*WORK INSTRUCTIONS*. Show each line of the entries below in which the word "link" appears.

*DATA SUPPLIED*.
---------------

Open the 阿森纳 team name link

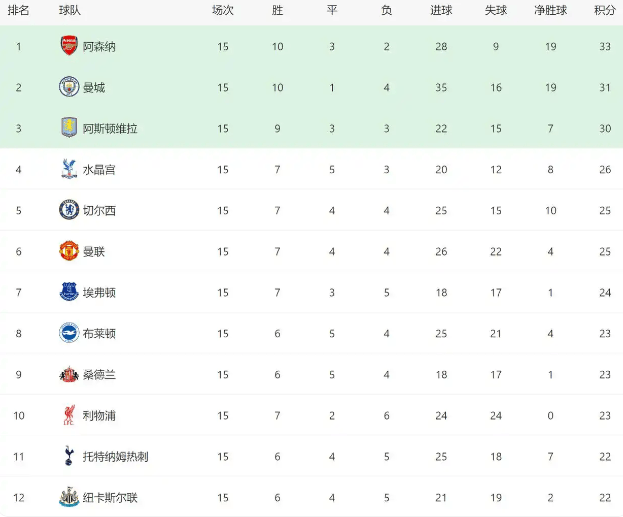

---------------

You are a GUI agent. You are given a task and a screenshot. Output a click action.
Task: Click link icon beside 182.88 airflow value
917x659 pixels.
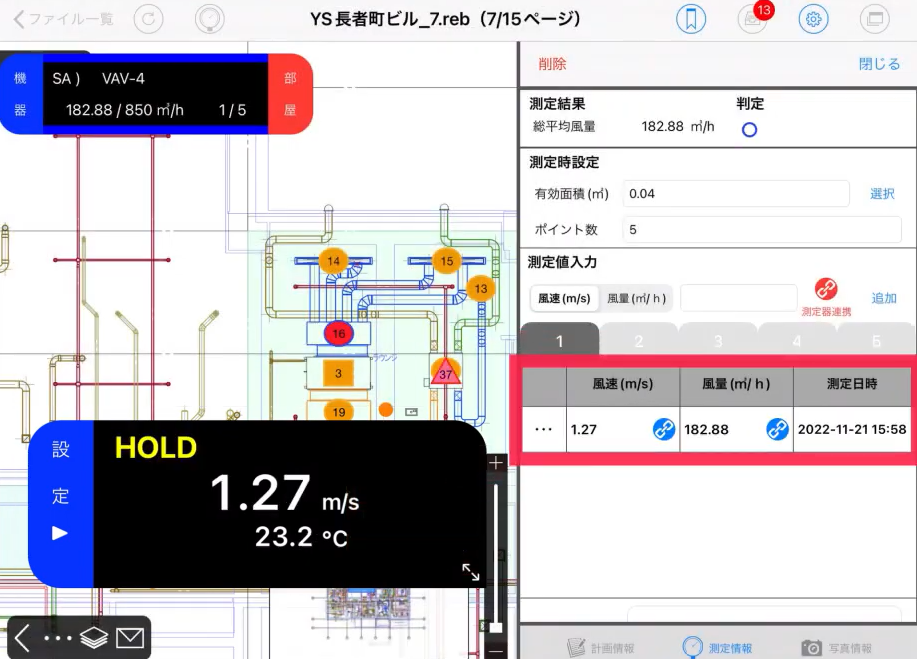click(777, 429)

---------------

*ANSWER FOR THE TASK*.
Open the 阿森纳 team name link
Task: Click link icon beside 182.88 airflow value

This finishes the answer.